Con la llegada de la consabida estación que protagoniza la cosecha de flores: la primavera, se siente un clima, aroma y despertar distinto, pues también las aves evocan con su festival de cantos, el regocijo que sienten.

Florecimiento

"A partir de la primavera ocurre que los días comienzan a alargarse. Para las plantas la cantidad de horas de luz que reciben para pasar de la etapa vegetativa a la reproductiva o floración es lo que llamamos fotoperiodo. Muchas especies de plantas reaccionan a este estímulo y son por ejemplo las rosas, santa ritas, zinnias, vincas, lirios, agapantus y muchas otras", explica la ingeniera agrónoma Mirta Montiel, propietaria y paisajista del Vivero Fiorella, ubicado en la localidad de Cabañas, Caacupé, considerada el 'Jardín de la capital de Cordillera' por su alta producción de floricultura.

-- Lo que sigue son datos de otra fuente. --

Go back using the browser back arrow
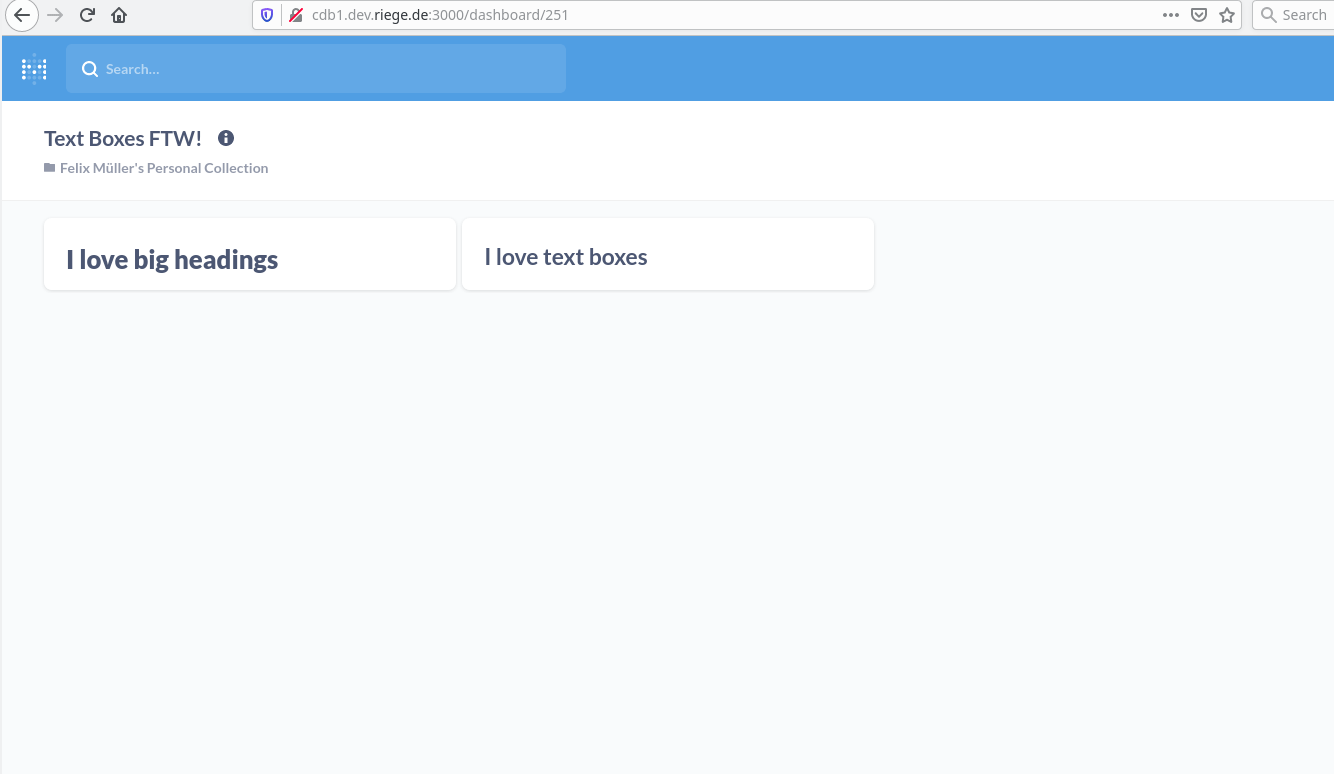 [22, 15]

"Durante el invierno, la mayoría de las especies de plantas entran en reposo vegetativo, que se caracteriza por un escaso crecimiento vegetativo general, luego en la primavera reciben el estímulo de los días largos y nos regalan sus exuberantes floraciones", sintetiza Montiel.

Cumplen ciclos

Por su parte, Nilsa Rojas, propietaria de Nilsa Flor, expone: "Todas las plantas tienen un ciclo de vida anual, se forman brotes y raíces nuevas al final de la primavera e inicios del verano, después viene la formación del fruto -en las que los tienen- y crecimiento y desarrollo de la planta, durante todo el verano y el otoño".

"Al final del otoño, las hojas viejas en plantas caducas (que se les cae las hojas) pierden parcialmente o totalmente sus hojas. Después, a finales de otoño, y durante la mitad del invierno, las plantas entran en reposo, preparándose para su trabajo más importante: la floración", detalla.

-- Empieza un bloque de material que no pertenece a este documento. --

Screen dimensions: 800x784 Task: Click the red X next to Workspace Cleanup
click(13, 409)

Este periodo inicia en nuestro país, a partir de la segunda quincena de invierno y permanece durante toda la primavera. Mientras, las que son frutales, procesan sus frutos en la última quincena de primavera.

Recomendaciones

Teniendo en cuenta nuestro tipo de suelo, según Montiel, es importante que durante los primeros meses de esta estación se realice la aportación de macro y micronutrientes a las plantas, es decir, elementos minerales como el nitrógeno, fósforo y potasio. Y los micronutrientes (hierro, cobre, boro, zinc).

"La absorción de los elementos puede ser por las hojas y las raíces según los sistemas de aplicación elegida, que puede ser directamente al suelo o fertirriego. Se puede realizar un abonamiento orgánico con humus, estiércol, compost; o de otro modo inorgánico con algún fertilizante químico", puntualiza la Montiel respecto a los sistemas de abono.

Con relación al tipo de suelo, primero debemos estudiar las circunstancias en las que se encuentra. Los suelos que han sido acechados por la humedad, necesitan reponerse del desgaste de sustancia orgánica.

"Es bueno, al menos después de cada lluvia intensa, reponer tierra abonada y cubrir con una capa de mantillo, para retener un poco más la evaporación de la humedad proveniente del riego o las lluvias", menciona Rojas. "Agosto fue terrible, con la humedad relativa ambiente a menos de 30%. En estas condiciones, era necesario regar dos y más veces al mes, porque todo se seca en pocas horas", concluye.

Plantas que florecen en esta primavera

Plantas perennes: Rosas, lirios, iris, azucena, flor de dura.

Plantas de estación: Amorcito, espuelita, begonias, margarita, crisantemos, pensamientos (viola tricolor hortensis).

Orquídeas de primavera: Dendrobium de todas las especies, miltonias, phalaenopsis, vandas, cyrtopodium, catasetum, oncydium, zigopetallum, trick or treat (truco o trato).